====== Dataset ======
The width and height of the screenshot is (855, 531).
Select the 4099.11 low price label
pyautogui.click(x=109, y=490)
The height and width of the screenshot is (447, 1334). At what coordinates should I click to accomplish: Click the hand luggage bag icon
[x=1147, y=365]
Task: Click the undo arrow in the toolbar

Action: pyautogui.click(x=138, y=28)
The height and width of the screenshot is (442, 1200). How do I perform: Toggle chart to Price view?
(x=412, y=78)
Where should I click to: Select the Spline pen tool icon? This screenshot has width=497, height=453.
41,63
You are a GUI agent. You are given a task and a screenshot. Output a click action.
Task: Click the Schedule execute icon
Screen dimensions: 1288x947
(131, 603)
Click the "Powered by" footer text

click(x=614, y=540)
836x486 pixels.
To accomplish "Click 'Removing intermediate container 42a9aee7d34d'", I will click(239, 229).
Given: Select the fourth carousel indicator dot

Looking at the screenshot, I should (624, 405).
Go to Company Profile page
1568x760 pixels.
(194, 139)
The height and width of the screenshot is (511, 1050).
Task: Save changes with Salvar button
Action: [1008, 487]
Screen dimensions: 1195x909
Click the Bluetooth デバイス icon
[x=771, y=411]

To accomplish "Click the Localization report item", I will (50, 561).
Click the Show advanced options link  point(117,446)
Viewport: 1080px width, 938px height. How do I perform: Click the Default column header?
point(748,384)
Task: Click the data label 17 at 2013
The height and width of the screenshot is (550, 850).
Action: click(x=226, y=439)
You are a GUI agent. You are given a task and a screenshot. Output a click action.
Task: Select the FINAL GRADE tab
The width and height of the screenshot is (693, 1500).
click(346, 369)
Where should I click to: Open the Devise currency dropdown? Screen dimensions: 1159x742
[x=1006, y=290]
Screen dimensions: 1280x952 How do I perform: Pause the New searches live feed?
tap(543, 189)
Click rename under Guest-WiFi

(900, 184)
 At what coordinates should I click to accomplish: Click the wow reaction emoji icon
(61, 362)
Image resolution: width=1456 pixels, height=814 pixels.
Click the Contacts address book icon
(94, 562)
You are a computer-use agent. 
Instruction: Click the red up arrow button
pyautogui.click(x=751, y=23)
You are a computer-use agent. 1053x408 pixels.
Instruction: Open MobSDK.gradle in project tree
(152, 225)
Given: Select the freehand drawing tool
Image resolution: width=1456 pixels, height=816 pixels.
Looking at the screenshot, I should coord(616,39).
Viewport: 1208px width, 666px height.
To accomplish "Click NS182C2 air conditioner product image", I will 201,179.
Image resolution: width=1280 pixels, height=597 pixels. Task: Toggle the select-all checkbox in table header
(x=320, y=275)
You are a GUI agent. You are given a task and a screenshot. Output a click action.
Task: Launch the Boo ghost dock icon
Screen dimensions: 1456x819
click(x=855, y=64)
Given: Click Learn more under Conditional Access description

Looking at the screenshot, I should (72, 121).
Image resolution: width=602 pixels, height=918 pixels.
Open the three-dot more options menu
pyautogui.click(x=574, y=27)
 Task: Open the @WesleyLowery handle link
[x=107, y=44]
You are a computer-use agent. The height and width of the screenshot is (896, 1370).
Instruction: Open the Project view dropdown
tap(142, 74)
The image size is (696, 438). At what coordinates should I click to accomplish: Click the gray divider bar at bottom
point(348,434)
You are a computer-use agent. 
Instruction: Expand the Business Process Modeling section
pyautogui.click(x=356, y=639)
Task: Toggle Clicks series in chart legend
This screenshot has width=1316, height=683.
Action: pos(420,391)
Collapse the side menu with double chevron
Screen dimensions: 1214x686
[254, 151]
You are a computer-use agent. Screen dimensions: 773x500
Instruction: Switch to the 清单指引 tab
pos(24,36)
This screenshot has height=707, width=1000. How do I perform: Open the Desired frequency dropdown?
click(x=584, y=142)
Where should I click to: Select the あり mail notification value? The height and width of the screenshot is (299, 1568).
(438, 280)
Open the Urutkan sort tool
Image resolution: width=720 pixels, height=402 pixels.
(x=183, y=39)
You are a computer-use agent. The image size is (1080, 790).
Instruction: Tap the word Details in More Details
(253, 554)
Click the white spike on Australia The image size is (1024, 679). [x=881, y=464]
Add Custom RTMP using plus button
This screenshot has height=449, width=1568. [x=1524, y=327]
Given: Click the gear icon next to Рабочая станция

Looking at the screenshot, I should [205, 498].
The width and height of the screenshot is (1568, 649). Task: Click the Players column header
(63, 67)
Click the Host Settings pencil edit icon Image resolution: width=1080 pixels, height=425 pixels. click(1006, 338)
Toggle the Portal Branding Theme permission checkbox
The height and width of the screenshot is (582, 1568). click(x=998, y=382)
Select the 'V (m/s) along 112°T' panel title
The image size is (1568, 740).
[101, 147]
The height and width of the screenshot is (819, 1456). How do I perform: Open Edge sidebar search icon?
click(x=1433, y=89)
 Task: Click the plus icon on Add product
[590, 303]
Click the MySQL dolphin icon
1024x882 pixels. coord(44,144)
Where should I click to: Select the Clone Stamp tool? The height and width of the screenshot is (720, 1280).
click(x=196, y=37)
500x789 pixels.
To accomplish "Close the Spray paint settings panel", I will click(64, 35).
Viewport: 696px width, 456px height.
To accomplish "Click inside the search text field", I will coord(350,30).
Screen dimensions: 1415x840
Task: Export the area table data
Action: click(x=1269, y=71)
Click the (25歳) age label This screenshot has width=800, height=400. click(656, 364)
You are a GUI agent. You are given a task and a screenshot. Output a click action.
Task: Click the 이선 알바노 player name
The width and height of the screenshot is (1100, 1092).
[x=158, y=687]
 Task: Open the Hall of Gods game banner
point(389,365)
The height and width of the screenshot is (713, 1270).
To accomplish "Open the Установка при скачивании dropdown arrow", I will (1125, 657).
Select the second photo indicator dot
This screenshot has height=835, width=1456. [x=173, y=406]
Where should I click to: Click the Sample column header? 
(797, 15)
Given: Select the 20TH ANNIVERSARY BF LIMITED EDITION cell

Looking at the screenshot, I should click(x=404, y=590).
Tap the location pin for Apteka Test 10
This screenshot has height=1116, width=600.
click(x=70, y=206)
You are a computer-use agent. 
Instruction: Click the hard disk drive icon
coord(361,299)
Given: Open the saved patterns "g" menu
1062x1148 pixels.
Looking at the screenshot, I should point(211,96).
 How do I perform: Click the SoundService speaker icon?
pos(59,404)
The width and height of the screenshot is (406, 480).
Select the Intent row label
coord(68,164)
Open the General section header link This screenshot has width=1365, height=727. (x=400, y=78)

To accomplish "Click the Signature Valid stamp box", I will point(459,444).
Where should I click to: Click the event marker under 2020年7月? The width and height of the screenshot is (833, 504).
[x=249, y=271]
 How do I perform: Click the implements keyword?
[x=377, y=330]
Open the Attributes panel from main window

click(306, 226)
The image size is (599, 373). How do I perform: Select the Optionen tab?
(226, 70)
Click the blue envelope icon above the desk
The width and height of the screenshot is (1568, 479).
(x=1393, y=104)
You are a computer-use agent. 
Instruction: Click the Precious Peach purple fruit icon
======
Work instructions: Copy every line of the listing above exactly as it appears, start to finish.

Answer below:
The width and height of the screenshot is (855, 531).
Select the 4099.11 low price label
pyautogui.click(x=109, y=490)
The height and width of the screenshot is (447, 1334). At what coordinates should I click to accomplish: Click the hand luggage bag icon
[x=1147, y=365]
Task: Click the undo arrow in the toolbar

Action: pyautogui.click(x=138, y=28)
The height and width of the screenshot is (442, 1200). How do I perform: Toggle chart to Price view?
(x=412, y=78)
Where should I click to: Select the Spline pen tool icon? This screenshot has width=497, height=453.
41,63
You are a GUI agent. You are given a task and a screenshot. Output a click action.
Task: Click the Schedule execute icon
Screen dimensions: 1288x947
(131, 603)
Click the "Powered by" footer text

click(x=614, y=540)
836x486 pixels.
To accomplish "Click 'Removing intermediate container 42a9aee7d34d'", I will click(239, 229).
Given: Select the fourth carousel indicator dot

Looking at the screenshot, I should (624, 405).
Go to Company Profile page
1568x760 pixels.
(194, 139)
The height and width of the screenshot is (511, 1050).
Task: Save changes with Salvar button
Action: [1008, 487]
Screen dimensions: 1195x909
Click the Bluetooth デバイス icon
[x=771, y=411]

To accomplish "Click the Localization report item", I will (50, 561).
Click the Show advanced options link  point(117,446)
Viewport: 1080px width, 938px height. How do I perform: Click the Default column header?
point(748,384)
Task: Click the data label 17 at 2013
The height and width of the screenshot is (550, 850).
Action: click(x=226, y=439)
You are a GUI agent. You are given a task and a screenshot. Output a click action.
Task: Select the FINAL GRADE tab
The width and height of the screenshot is (693, 1500).
click(346, 369)
Where should I click to: Open the Devise currency dropdown? Screen dimensions: 1159x742
[x=1006, y=290]
Screen dimensions: 1280x952 How do I perform: Pause the New searches live feed?
tap(543, 189)
Click rename under Guest-WiFi

(900, 184)
 At what coordinates should I click to accomplish: Click the wow reaction emoji icon
(61, 362)
Image resolution: width=1456 pixels, height=814 pixels.
Click the Contacts address book icon
(94, 562)
You are a computer-use agent. 
Instruction: Click the red up arrow button
pyautogui.click(x=751, y=23)
You are a computer-use agent. 1053x408 pixels.
Instruction: Open MobSDK.gradle in project tree
(152, 225)
Given: Select the freehand drawing tool
Image resolution: width=1456 pixels, height=816 pixels.
Looking at the screenshot, I should coord(616,39).
Viewport: 1208px width, 666px height.
To accomplish "Click NS182C2 air conditioner product image", I will 201,179.
Image resolution: width=1280 pixels, height=597 pixels. Task: Toggle the select-all checkbox in table header
(x=320, y=275)
You are a GUI agent. You are given a task and a screenshot. Output a click action.
Task: Launch the Boo ghost dock icon
Screen dimensions: 1456x819
click(x=855, y=64)
Given: Click Learn more under Conditional Access description

Looking at the screenshot, I should (72, 121).
Image resolution: width=602 pixels, height=918 pixels.
Open the three-dot more options menu
pyautogui.click(x=574, y=27)
 Task: Open the @WesleyLowery handle link
[x=107, y=44]
You are a computer-use agent. The height and width of the screenshot is (896, 1370).
Instruction: Open the Project view dropdown
tap(142, 74)
The image size is (696, 438). At what coordinates should I click to accomplish: Click the gray divider bar at bottom
point(348,434)
You are a computer-use agent. 
Instruction: Expand the Business Process Modeling section
pyautogui.click(x=356, y=639)
Task: Toggle Clicks series in chart legend
This screenshot has width=1316, height=683.
Action: pos(420,391)
Collapse the side menu with double chevron
Screen dimensions: 1214x686
[254, 151]
You are a computer-use agent. Screen dimensions: 773x500
Instruction: Switch to the 清单指引 tab
pos(24,36)
This screenshot has height=707, width=1000. How do I perform: Open the Desired frequency dropdown?
click(x=584, y=142)
Where should I click to: Select the あり mail notification value? The height and width of the screenshot is (299, 1568).
(438, 280)
Open the Urutkan sort tool
Image resolution: width=720 pixels, height=402 pixels.
(x=183, y=39)
You are a computer-use agent. The image size is (1080, 790).
Instruction: Tap the word Details in More Details
(253, 554)
Click the white spike on Australia The image size is (1024, 679). [x=881, y=464]
Add Custom RTMP using plus button
This screenshot has height=449, width=1568. [x=1524, y=327]
Given: Click the gear icon next to Рабочая станция

Looking at the screenshot, I should [205, 498].
The width and height of the screenshot is (1568, 649). Task: Click the Players column header
(63, 67)
Click the Host Settings pencil edit icon Image resolution: width=1080 pixels, height=425 pixels. click(1006, 338)
Toggle the Portal Branding Theme permission checkbox
The height and width of the screenshot is (582, 1568). click(x=998, y=382)
Select the 'V (m/s) along 112°T' panel title
The image size is (1568, 740).
[101, 147]
The height and width of the screenshot is (819, 1456). How do I perform: Open Edge sidebar search icon?
click(x=1433, y=89)
 Task: Click the plus icon on Add product
[590, 303]
Click the MySQL dolphin icon
1024x882 pixels. coord(44,144)
Where should I click to: Select the Clone Stamp tool? The height and width of the screenshot is (720, 1280).
click(x=196, y=37)
500x789 pixels.
To accomplish "Close the Spray paint settings panel", I will click(64, 35).
Viewport: 696px width, 456px height.
To accomplish "Click inside the search text field", I will coord(350,30).
Screen dimensions: 1415x840
Task: Export the area table data
Action: click(x=1269, y=71)
Click the (25歳) age label This screenshot has width=800, height=400. click(656, 364)
You are a GUI agent. You are given a task and a screenshot. Output a click action.
Task: Click the 이선 알바노 player name
The width and height of the screenshot is (1100, 1092).
[x=158, y=687]
 Task: Open the Hall of Gods game banner
point(389,365)
The height and width of the screenshot is (713, 1270).
To accomplish "Open the Установка при скачивании dropdown arrow", I will (1125, 657).
Select the second photo indicator dot
This screenshot has height=835, width=1456. [x=173, y=406]
Where should I click to: Click the Sample column header? 
(797, 15)
Given: Select the 20TH ANNIVERSARY BF LIMITED EDITION cell

Looking at the screenshot, I should click(x=404, y=590).
Tap the location pin for Apteka Test 10
This screenshot has height=1116, width=600.
click(x=70, y=206)
You are a computer-use agent. 
Instruction: Click the hard disk drive icon
coord(361,299)
Given: Open the saved patterns "g" menu
1062x1148 pixels.
Looking at the screenshot, I should point(211,96).
 How do I perform: Click the SoundService speaker icon?
pos(59,404)
The width and height of the screenshot is (406, 480).
Select the Intent row label
coord(68,164)
Open the General section header link This screenshot has width=1365, height=727. (x=400, y=78)

To accomplish "Click the Signature Valid stamp box", I will point(459,444).
Where should I click to: Click the event marker under 2020年7月? The width and height of the screenshot is (833, 504).
[x=249, y=271]
 How do I perform: Click the implements keyword?
[x=377, y=330]
Open the Attributes panel from main window

click(306, 226)
The image size is (599, 373). How do I perform: Select the Optionen tab?
(226, 70)
Click the blue envelope icon above the desk
The width and height of the screenshot is (1568, 479).
(x=1393, y=104)
You are a computer-use agent. 
Instruction: Click the Precious Peach purple fruit icon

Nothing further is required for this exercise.